И все же музыка была, клянусь именем Создателя! Было солнце, звучала музыка, били фонтаны в виде каменных дельфинов. Я думаю: — ведь если мы, четверо взрослых людей с одинаковыми вкусами, с одними и теми же желаниями казались — нет, не казались, мы были все вместе заодно, то это не могло быть ложью. Если девять лет подряд я обладал красивым яблоком, не зная, что оно с прогнившей сердцевиной, и обнаружил изъян только спустя девять с половиной лет за какие-нибудь четыре дня, — так разве неправдой будет сказать, что в течение целых девяти лет я был обладателем райского яблока? Наверняка в таком же неведении пребывал и Эдвард Эшбернам, и его жена Леонора, и бедная милая Флоренс. Хотя, конечно, если задуматься, получается немного странно: девять лет подряд не замечать гнильцо, по крайней мере, у двух опор нашего четырехмачтового судна, не видеть никакой угрозы нашей безопасности. Двое из нас уже мертвы, а мне все еще трудно в это поверить. Не знаю…

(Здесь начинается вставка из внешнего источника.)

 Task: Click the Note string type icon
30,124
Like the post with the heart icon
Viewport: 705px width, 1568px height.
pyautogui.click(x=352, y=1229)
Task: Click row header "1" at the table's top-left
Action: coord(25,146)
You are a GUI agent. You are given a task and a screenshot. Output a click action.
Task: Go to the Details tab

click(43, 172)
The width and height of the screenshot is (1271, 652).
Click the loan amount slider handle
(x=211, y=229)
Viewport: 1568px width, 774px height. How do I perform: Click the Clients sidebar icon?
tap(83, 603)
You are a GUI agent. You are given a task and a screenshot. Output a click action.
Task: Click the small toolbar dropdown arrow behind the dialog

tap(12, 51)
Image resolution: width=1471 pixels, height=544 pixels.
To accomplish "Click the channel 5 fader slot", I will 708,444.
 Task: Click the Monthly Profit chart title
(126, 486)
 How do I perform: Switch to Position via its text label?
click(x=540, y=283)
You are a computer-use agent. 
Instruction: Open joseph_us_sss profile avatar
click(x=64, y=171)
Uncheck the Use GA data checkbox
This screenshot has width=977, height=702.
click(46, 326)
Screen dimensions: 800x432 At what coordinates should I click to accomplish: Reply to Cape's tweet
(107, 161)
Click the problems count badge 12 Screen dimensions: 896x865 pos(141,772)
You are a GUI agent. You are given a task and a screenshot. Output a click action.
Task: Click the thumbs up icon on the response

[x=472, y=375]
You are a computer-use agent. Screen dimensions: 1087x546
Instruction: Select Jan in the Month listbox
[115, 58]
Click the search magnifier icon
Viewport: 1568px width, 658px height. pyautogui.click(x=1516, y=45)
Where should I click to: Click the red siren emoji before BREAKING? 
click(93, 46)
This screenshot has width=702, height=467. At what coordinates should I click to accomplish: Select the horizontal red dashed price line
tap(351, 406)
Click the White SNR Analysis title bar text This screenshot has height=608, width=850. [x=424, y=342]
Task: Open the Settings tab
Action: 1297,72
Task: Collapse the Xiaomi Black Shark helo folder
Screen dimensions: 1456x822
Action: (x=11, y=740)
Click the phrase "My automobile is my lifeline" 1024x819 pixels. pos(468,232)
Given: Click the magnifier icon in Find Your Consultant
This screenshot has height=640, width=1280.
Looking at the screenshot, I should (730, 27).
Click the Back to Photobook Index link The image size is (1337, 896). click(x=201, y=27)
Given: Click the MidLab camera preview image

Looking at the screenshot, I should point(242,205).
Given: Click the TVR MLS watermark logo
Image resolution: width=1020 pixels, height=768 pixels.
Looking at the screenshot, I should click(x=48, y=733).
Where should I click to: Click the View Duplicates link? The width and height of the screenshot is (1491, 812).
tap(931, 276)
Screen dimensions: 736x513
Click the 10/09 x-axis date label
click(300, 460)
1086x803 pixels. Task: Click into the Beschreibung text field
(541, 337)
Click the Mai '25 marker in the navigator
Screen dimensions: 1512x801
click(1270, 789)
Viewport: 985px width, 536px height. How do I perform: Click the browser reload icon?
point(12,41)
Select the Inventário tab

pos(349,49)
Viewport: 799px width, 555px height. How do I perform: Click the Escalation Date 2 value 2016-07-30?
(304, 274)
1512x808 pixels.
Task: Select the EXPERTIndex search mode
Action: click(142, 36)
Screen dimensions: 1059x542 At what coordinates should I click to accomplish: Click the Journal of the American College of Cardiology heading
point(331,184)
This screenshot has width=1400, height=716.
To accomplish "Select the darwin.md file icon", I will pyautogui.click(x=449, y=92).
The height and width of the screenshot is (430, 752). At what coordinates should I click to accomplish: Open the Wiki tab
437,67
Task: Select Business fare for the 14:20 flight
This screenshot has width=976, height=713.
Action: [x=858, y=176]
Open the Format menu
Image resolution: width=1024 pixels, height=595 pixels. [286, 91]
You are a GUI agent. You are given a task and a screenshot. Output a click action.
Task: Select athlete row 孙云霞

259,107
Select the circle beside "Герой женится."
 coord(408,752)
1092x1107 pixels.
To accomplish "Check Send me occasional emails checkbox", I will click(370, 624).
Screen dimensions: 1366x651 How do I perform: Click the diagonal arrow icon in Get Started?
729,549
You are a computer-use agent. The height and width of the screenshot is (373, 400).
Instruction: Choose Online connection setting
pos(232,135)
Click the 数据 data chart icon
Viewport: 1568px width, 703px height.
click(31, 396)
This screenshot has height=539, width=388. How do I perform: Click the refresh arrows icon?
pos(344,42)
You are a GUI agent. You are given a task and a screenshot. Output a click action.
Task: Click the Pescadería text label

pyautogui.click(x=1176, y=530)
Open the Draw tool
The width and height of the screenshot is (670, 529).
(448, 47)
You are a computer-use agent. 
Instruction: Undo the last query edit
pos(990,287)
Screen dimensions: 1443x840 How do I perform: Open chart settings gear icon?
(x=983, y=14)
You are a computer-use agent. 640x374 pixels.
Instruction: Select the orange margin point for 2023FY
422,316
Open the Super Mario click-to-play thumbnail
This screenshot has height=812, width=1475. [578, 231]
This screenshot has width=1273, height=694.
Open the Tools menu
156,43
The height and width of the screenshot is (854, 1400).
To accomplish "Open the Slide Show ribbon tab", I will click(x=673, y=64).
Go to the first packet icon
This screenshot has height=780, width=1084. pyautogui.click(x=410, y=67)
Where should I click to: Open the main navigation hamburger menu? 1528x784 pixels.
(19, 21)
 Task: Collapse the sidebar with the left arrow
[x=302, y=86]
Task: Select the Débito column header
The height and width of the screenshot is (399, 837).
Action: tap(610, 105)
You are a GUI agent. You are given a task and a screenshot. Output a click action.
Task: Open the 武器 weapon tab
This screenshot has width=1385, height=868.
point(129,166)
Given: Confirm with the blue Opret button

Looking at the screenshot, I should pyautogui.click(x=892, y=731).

Душа человеческая — потемки. Ничего о ней не знаю — абсолютно ничего. Знаю только, что я одинок, одинок страшно. Не видать мне больше домашнего очага, не вести задушевные беседы. Отныне курительная комната для меня — это совершенно непонятный симулякр, дымовая завеса. Хотя, Господи, о чем мне еще, кажется, знать, как не о домашнем очаге и курительной комнате, где, собственно, и прошла вся моя жизнь? Я сказал: «тепло домашнего очага»? Ну да, для меня его воплощала Флоренс. Думаю, те двенадцать лет, что мы прожили вместе, с того памятного дня, когда море штормило и у нее начались перебои в сердце, я ни минуты не спускал с нее глаз. Только проверив, что она спокойно спит в своей постельке, я позволял себе спуститься вниз поболтать с приятелями в гостиной или курительной, сделать променад перед сном, выкурить на ночь сигару. Понимаете, я вовсе не виню Флоренс. Но мне непонятно, откуда она все это узнала? Как ей стало всё известно? Во всех подробностях? Боже! Вроде и времени-то не было. Разве что в промежутках, когда ей делали маникюр, а я принимал ванны или занимался у шведской стенки. Мне ведь надо было поддерживать форму, раз я оказался на положении усердной, сверхзаботливой няньки. Точно, это происходило в перерывах. Но все равно промежутки были слишком короткими, чтобы успевать вести потрясающе длинные светские беседы, Леонора рассказывала мне о них уже много позже. А как Флоренс ухитрялась выступать посредницей в их отношениях — я имею в виду Леонору и Эдварда Эшбернама, используя для тонких дипломатических переговоров предписанные врачом прогулки по Наухайму и его окрестностям, — непредставимо! После этого трудно поверить, чтобы Эдвард и Леонора за все это время не обменялись друг с другом наедине ни словечком. Каковы, однако, люди, а?